Bosun Tijani, minister of communications, innovation and digital economy, said it is curating a list of top researchers of Nigerian and non-Nigerian descent from all over the world to join in co-creating a National Artificial intelligence Strategy.
This is in line with the National Artificial Intelligence Policy (NAIP) on the existing work done by the National Information Technology Department Agency (NITDA) one year ago.
In the statement shared by the minister, the national AI strategy for Nigeria is responsible for steering the AI revolution towards achieving the national goal of job creation, social inclusion, and sustainable development.
“With collaborative leadership, Nigeria seeks to pioneer ethical and inclusive AI innovation that improves welfare and opportunities for all citizens,” it said.
According to PwC report, Al will contribute up to $15.7 trillion to the global economy by 2030, with $3 trillion from increased productivity and $9.1 trillion from new products and services.
Many governments have developed AI frameworks and policies to help prompt economic and technological growth. The frameworks range from the United States’ Executive Order on AI leadership, India’s National Strategy for AI #AIforAll, and China’s Next Generation Artificial Intelligence Development Plan to ‘AI Made in Germany’ and the ‘Pan-Canadian AI Strategy’, among others.
These strategies majorly focus on talent and education, research and development, government investment, and collaborations with other countries and regulatory frameworks for the best development and deployment of AI.
In 2019, US President Donald Trump emphasised the significance of ensuring American leadership in the development of emerging technologies, including AI, that make up the industries of the future.
Trump signed an Executive Order to launch the American AI Initiative that focused on the resources of the federal government to develop AI to enhance the country’s prosperity, increase its national and economic security, and improve the quality of life of the American people.

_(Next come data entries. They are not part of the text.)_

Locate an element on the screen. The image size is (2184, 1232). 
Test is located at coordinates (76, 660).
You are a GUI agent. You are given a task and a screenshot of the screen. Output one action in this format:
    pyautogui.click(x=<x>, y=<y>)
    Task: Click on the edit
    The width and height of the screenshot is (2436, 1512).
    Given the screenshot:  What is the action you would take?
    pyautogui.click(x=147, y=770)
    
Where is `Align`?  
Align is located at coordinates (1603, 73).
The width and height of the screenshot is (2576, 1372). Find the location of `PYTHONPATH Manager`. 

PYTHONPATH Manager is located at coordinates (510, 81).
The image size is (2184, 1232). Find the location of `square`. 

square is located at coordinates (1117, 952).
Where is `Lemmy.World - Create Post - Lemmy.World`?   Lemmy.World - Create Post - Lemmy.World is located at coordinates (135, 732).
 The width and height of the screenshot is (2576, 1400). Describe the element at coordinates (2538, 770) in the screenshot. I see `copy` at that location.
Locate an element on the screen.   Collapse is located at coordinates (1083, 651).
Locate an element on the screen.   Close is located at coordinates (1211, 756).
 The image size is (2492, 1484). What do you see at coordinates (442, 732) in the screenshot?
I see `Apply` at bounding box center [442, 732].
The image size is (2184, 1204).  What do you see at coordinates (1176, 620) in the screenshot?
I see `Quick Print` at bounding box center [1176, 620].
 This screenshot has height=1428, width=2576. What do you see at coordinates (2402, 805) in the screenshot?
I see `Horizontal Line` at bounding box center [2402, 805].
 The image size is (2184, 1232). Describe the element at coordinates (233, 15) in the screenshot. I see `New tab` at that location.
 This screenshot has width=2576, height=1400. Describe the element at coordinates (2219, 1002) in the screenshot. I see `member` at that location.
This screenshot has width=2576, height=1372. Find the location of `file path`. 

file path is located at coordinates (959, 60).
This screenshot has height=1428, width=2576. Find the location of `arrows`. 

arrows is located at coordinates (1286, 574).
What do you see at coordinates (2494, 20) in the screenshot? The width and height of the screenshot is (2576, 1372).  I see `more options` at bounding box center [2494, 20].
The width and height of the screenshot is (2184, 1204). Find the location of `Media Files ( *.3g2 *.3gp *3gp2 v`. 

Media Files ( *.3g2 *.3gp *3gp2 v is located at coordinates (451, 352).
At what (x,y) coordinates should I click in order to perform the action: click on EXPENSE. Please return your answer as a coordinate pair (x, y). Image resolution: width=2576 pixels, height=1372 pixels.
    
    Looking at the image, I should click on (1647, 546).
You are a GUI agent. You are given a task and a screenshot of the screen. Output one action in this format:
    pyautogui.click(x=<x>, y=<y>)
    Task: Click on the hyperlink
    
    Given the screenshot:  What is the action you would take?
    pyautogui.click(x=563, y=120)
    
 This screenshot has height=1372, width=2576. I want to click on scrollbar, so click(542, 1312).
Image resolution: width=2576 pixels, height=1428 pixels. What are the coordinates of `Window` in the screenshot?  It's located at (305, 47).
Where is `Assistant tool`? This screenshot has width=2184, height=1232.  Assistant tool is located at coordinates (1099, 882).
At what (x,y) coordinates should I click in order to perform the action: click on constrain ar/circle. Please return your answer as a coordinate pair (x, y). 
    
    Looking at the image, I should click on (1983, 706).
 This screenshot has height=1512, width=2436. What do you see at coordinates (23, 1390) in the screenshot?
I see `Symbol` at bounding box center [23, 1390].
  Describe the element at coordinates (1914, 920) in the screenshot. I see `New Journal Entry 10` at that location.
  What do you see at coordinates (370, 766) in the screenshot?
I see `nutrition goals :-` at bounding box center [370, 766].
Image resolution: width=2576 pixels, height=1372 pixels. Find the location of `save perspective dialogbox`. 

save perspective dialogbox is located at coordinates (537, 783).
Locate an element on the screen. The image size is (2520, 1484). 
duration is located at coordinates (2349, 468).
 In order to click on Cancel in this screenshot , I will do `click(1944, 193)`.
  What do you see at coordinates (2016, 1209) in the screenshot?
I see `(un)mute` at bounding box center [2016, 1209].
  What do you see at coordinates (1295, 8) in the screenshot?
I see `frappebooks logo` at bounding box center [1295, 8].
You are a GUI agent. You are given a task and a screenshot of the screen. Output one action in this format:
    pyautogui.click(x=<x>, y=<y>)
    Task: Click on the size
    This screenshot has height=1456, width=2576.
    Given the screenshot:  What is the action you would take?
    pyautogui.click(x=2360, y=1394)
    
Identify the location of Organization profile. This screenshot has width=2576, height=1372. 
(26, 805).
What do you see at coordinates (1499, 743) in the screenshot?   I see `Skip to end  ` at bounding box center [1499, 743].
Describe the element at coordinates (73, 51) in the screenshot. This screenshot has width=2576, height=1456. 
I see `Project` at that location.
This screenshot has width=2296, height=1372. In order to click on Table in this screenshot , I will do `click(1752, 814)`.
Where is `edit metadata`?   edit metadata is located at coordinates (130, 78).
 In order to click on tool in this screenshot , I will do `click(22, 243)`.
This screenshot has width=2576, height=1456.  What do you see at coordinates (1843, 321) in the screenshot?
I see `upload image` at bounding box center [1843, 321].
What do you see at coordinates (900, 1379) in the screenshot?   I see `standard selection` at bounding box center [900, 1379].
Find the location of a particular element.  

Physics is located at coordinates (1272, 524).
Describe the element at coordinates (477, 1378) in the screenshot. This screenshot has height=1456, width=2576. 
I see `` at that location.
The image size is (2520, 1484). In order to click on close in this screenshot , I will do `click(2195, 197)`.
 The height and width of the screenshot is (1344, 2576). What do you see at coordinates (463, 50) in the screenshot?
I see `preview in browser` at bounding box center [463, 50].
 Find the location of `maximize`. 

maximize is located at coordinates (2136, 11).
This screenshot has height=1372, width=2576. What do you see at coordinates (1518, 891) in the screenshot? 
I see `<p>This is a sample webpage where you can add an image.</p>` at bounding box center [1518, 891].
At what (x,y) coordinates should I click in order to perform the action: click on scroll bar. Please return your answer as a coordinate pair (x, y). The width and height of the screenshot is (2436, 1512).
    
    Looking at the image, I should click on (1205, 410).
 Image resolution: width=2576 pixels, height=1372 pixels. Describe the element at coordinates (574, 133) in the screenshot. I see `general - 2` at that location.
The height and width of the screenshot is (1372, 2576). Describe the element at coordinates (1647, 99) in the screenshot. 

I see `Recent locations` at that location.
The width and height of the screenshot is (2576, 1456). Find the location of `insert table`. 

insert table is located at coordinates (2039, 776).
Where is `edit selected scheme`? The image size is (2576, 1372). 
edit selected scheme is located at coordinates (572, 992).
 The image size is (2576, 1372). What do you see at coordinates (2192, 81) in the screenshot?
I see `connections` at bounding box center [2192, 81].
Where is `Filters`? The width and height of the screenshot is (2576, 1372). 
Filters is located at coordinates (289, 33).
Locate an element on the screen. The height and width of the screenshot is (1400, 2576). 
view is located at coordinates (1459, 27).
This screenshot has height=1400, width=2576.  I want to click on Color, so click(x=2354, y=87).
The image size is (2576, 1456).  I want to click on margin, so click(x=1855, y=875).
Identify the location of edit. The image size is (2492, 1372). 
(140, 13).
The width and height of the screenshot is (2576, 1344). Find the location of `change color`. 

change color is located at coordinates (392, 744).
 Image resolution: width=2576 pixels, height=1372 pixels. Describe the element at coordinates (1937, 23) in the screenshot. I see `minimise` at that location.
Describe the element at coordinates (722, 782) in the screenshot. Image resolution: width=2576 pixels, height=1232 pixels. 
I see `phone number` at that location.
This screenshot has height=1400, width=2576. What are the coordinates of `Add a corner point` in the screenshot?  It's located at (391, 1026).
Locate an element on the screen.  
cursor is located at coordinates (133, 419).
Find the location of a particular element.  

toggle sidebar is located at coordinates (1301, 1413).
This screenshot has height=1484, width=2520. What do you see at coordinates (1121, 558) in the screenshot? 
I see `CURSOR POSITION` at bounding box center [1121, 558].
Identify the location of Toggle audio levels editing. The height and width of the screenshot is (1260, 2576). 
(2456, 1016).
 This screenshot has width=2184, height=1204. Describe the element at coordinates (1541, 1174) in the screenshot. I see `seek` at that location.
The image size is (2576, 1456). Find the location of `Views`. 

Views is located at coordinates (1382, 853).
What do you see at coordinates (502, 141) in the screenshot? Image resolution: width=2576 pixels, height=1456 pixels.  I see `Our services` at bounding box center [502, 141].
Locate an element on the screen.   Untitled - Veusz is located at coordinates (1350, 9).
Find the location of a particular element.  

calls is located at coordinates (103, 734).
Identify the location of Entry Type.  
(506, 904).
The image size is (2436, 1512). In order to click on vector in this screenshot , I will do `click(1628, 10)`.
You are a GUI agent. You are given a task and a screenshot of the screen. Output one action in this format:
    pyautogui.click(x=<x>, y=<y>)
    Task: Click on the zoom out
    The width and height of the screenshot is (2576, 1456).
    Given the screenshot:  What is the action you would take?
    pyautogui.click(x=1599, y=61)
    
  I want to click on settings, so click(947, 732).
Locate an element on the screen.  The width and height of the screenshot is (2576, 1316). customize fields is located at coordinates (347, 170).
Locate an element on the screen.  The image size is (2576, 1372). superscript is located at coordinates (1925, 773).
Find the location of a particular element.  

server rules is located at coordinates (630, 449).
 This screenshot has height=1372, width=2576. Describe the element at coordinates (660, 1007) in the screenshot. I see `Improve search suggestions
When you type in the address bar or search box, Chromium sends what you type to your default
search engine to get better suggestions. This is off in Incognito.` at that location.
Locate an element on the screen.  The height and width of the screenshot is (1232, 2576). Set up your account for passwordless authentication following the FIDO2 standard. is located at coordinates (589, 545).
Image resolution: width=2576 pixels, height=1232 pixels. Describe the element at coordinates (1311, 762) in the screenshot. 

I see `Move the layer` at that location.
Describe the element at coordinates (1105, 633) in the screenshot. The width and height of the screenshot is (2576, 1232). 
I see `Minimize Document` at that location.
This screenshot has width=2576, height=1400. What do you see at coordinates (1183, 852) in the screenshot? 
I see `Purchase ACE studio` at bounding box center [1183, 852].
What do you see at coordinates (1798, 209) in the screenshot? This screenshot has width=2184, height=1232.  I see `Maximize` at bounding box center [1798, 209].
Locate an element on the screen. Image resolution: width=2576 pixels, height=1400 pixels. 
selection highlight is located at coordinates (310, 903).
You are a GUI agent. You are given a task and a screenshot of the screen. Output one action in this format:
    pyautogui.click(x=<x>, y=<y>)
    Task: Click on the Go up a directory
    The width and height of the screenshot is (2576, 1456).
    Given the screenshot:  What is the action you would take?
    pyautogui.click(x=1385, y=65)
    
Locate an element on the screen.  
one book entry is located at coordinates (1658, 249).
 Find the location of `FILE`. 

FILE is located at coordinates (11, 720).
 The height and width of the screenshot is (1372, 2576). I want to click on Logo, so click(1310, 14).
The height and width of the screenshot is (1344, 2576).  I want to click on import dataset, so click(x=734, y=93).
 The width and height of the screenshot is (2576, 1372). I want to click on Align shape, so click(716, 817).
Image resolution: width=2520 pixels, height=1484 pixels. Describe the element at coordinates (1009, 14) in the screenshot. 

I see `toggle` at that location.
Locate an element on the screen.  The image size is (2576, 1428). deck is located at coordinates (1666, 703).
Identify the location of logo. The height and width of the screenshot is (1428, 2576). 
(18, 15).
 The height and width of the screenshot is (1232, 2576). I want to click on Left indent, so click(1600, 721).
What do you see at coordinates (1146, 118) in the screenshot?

The American AI initiative takes a multipronged approach to stimulate the US’ national leadership in AI and includes five key areas of emphasis: investing in AI R&D; unleashing AI resources; setting AI governance standards; building the AI workforce; and international engagement and protecting America’s AI advantage.
For China, the next-generation artificial intelligence development plan involves initiatives and goals for research and development, industralisation, talent development, education and skills acquisition, standard-setting and regulations, ethical norms, and security.
The country also has a national AI strategy and has announced plans to invest tens of billions of dollars in AI research and development. Cities like Beijing announced a $2.1 billion AI-centric technology park and Tianjin, which plans to set up a $16 billion AI fund, is also stepping out to the country’s AI development initiatives. By 2030, the Chinese government intends to nurture an AI industry worth 1 trillion RMB, with related industries worth 10 trillion RMB.
Canada is the first country in the world that introduced a CAD25 million national AI strategy, the Pan-Canadian Artificial Intelligence Strategy, in 2017. For this strategy, the Government of Canada appointed the Canadian Institute For Advanced Research, which works in close collaboration with Canada’s three national AI institutes – Amii in Alberta, Mila in Montréal, and Vector Institute in Toronto, as well as universities, hospitals, and organisations across the country.
The strategy has four goals and objectives: increase the number of AI researchers and graduates, establish three clusters of scientific excellence, develop thought leadership on the economic, ethical, policy, and legal implications of AI, and support the national research community on AI. Canada’s AI strategy is distinct from other strategies because it is primarily a research and talent strategy.
Other countries that have gone ahead with their national AI strategy include Singapore, France, the United Kingdom, Germany, the United Arab Emirates, India, and Japan.
In Africa, Mauritius was the first to develop an AI strategy, followed by Egypt. However, South Africa currently leads the continent with the highest number of AI-focused companies, followed by Nigeria.
South Africa, the most industrialised country on the continent, currently has 726 startups compared with 456 in Nigeria, according to data from Finextra and Kora. Other countries in the top five with AI companies include Egypt (246), Kenya (204), and Morocco (126).
However, the International Finance Corporation projects that the strategic adoption of Al could add up to $234 billion to Africa’s GDP by 2030. Nigeria is considered to have a fast-growing technology start-up ecosystem (having attracted 25 percent of the $1.3 billion funding to African tech start-ups in 2021).
As an innovation leader on the African continent, Nigeria needs to develop a national strategy to harness the power of Al for sustainable development, the minister’s statement added.
Along with the opportunities, Al governance also poses some complex socio-technical challenges. As algorithms are deployed in high-stakes domains like healthcare, finance, and security, concerns are emerging around ethics, bias, transparency, job automation, and privacy.
In addition, both policymakers and researchers are of a consensus that a human-centred approach is essential to ensure Al systems are fair and accountable to all, across gender, ethnic and socioeconomic groups.